Le 3 novembre 2004, les Américains décidaient de
renouveler leur confiance à Georges W Bush qui n'est plus le
président « mal élu » de 2000. En effet, avec
plus de 3 millions de voix d'avance face à son challenger
démocrate John Kerry, le président américain peut se
targuer d'avoir fait taire tous ses détracteurs qui l'accusaient d'avoir
bénéficié du soutien d'une Cour Suprême à
majorité républicaine.
Mais en le reconduisant à la Maison Blanche, les
électeurs Américains non seulement cautionnent quelque part la
politique appliquée par l'administration Bush depuis les attentats du 11
septembre, laquelle politique a fait beaucoup parlé d'elle notamment en
Irak, mais aussi permettent à Georges W Bush de terminer le travail
entamé.
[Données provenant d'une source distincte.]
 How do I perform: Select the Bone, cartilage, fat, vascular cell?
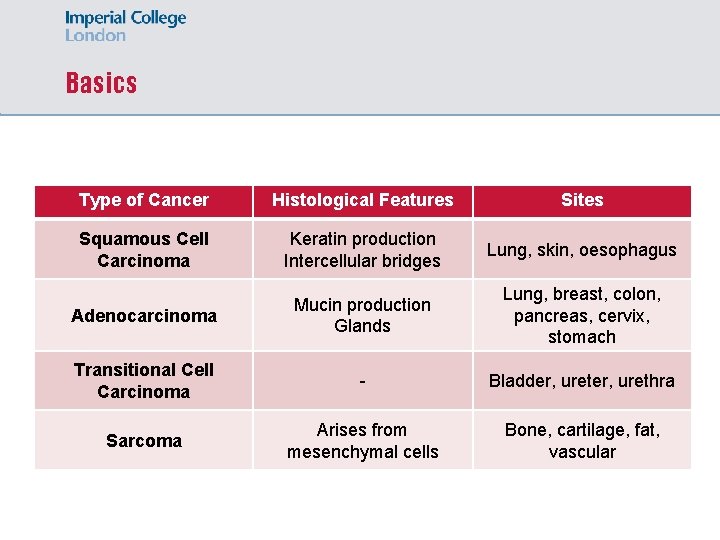(x=582, y=440)
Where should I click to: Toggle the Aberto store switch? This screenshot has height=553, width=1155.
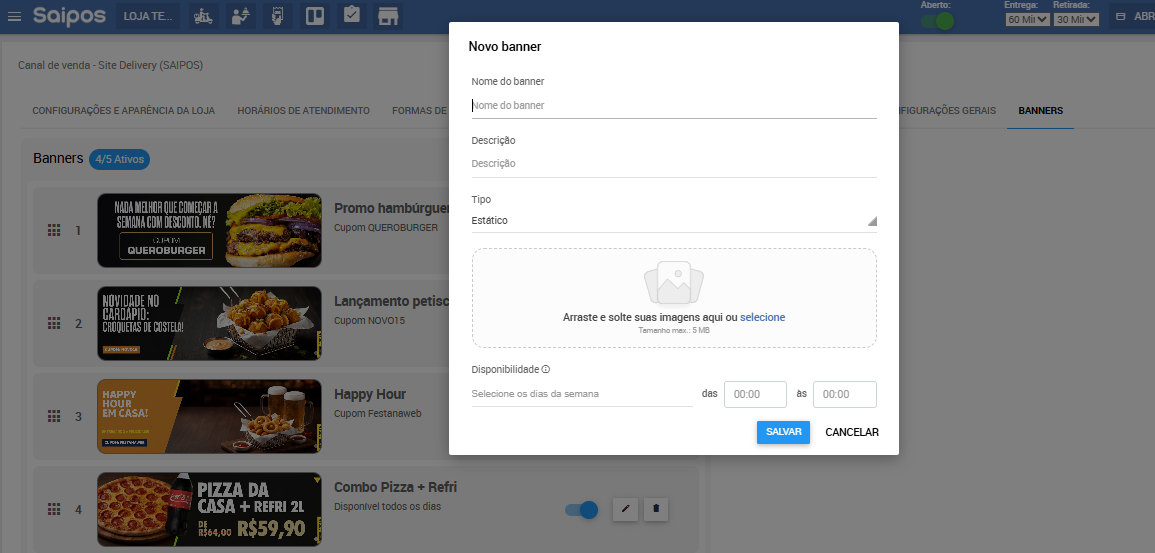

Mais est ce pour autant carte blanche accordée à
l'administration Bush ? Rien n'est moins sûr car malgré sa
victoire, force est de constater la population américaine supporte de
moins en moins les pertes américaines journalières en Irak, une
guerre dont les guerres qui ont poussé à l'engagement
américain (liens avec Al Qaïda, possession d'armes de destruction
massive etc...) se sont révélées pour le moins,
invérifiables, sans compter le coût financier astronomique (200
milliards de dollars) continue de peser sur le budget fédéral
américain.
La politique de guerre préventive a dans ce cas
précis montré ses limites. L'Irak est pour le moins plus instable
que sous Saddam même si Georges Bush père affirme le
contraire.177(*) Pire,
la guerre contre le terrorisme a semblé redonné un nouveau
souffle aux actions terroristes qu'elle était sensée combattre,
l'Irak devenant ainsi un sanctuaire pour tous les terroristes en mal
d'opérations suicides. Les attentats de Madrid le 11 mars 2004 et
récemment ceux de Londres en juillet 2005 montrent que loin d'être
à terre, les organisations terroristes ont retrouvé un second
souffle.
Ce travail nous a permis de montrer que même si des
doutes subsistent quant à savoir l'administration Bush était ou
non au courant des attentats du 11 septembre, il devient clair qu'ils ont mis
à profit cette tragédie afin d'exécuter une politique
longtemps mûrie et qui n'attendait qu'un contexte favorable afin de
prospérer.
Ce qui est condamnable, c'est que les Etats-Unis mènent
et veulent mener non pas des guerres défensives ou préemptives,
mais bien des guerres préventives qui ne peuvent que rendre le monde
plus dangereux et la prolifération des ADM plus probable.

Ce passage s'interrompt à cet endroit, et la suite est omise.